____ Data in this exercise
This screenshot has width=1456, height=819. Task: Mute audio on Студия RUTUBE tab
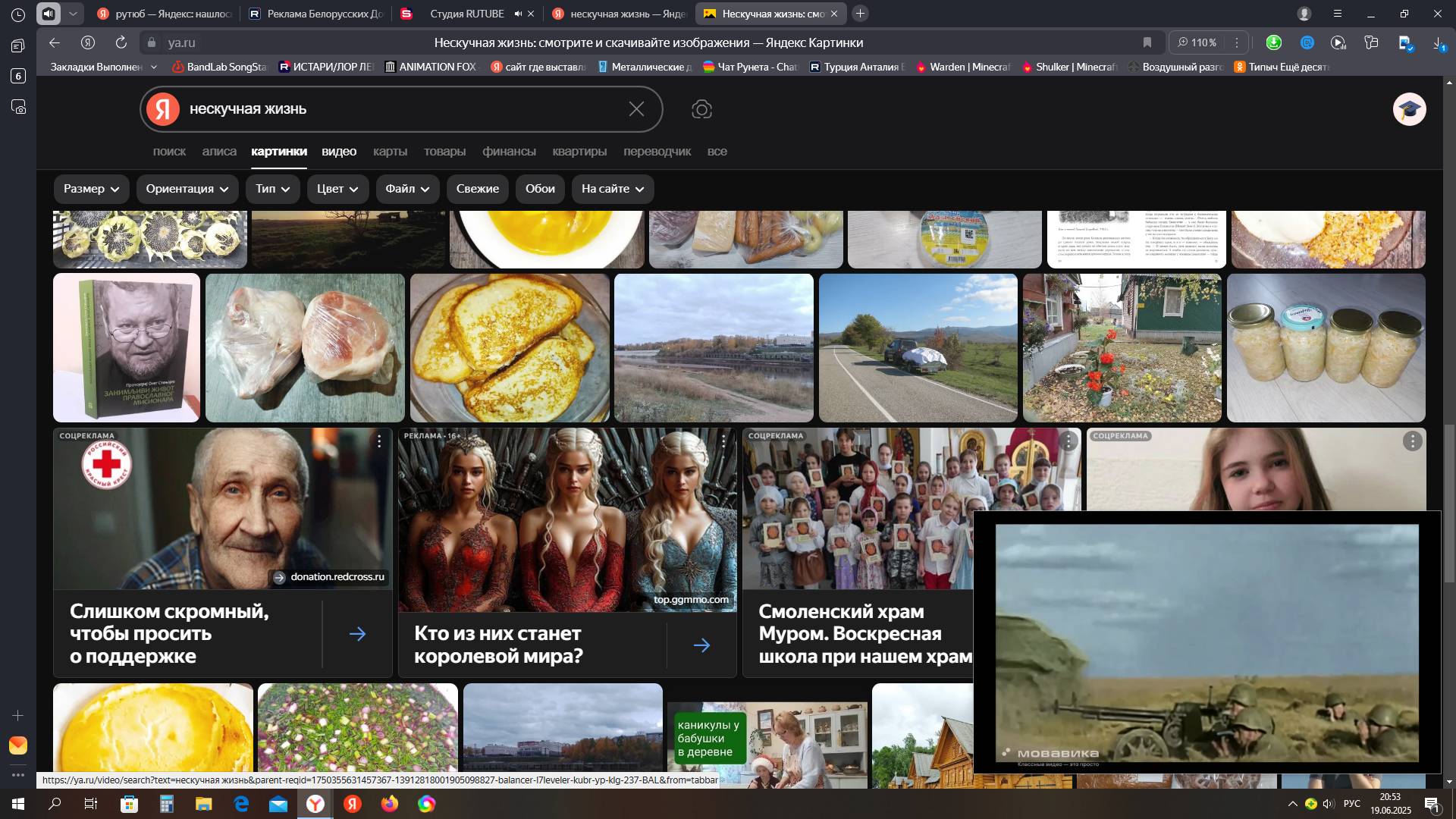coord(518,14)
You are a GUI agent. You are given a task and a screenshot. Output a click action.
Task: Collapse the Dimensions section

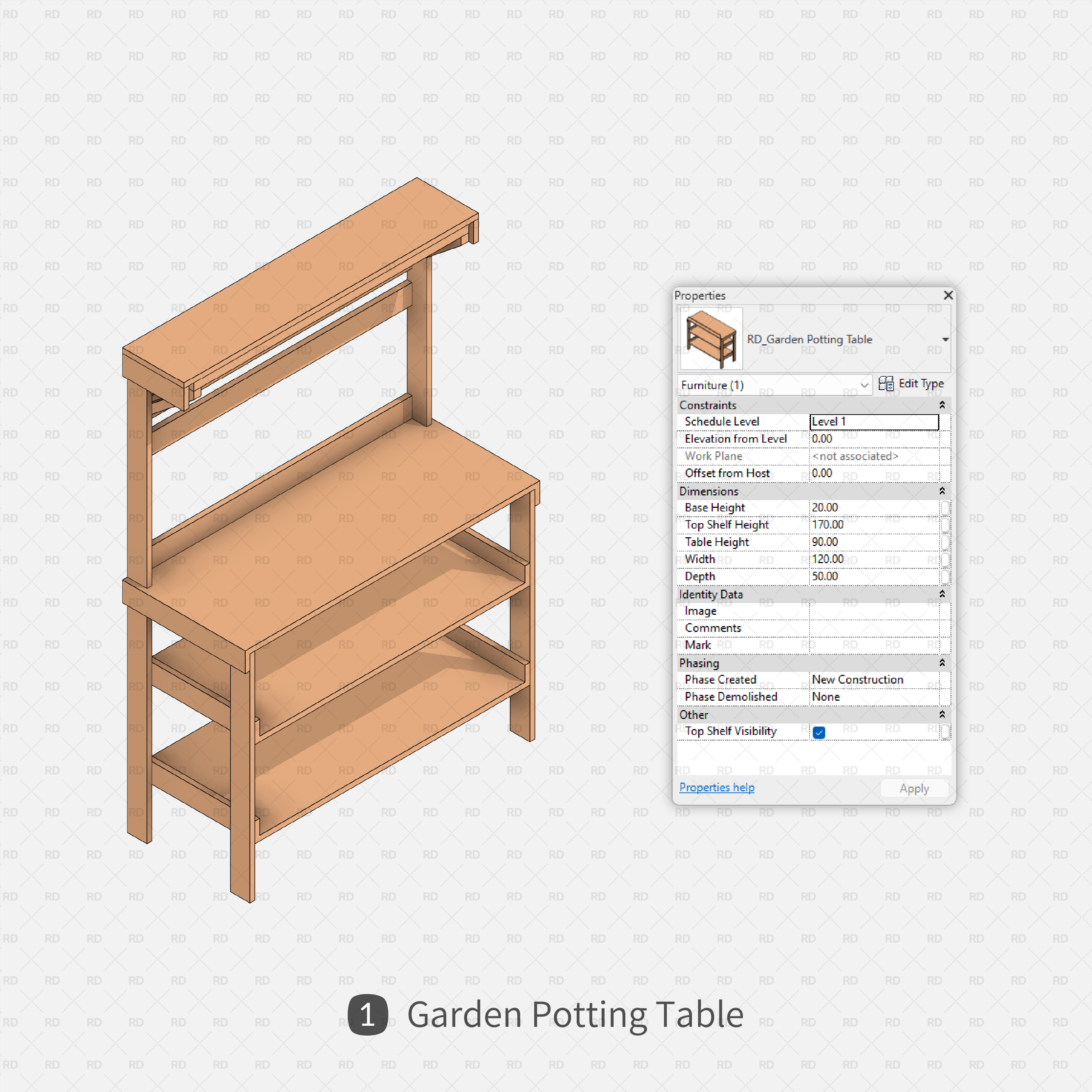coord(942,491)
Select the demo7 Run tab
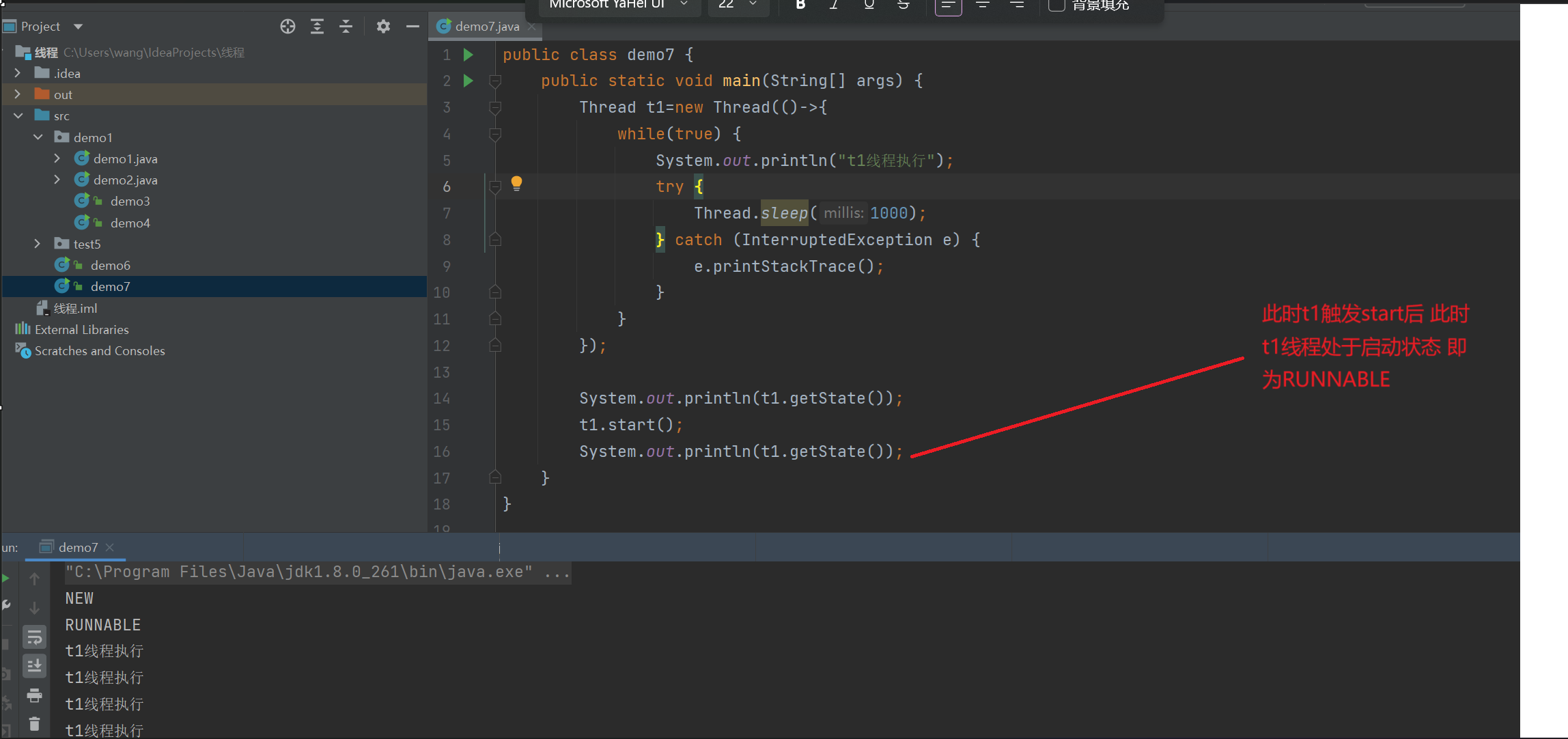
________
What is being asked. The answer must be an exact copy of the records, with no images in it.

Task solution.
This screenshot has width=1456, height=819. Task: Mute audio on Студия RUTUBE tab
coord(518,14)
You are a GUI agent. You are given a task and a screenshot. Output a click action.
Task: Collapse the Dimensions section

coord(942,491)
Select the demo7 Run tab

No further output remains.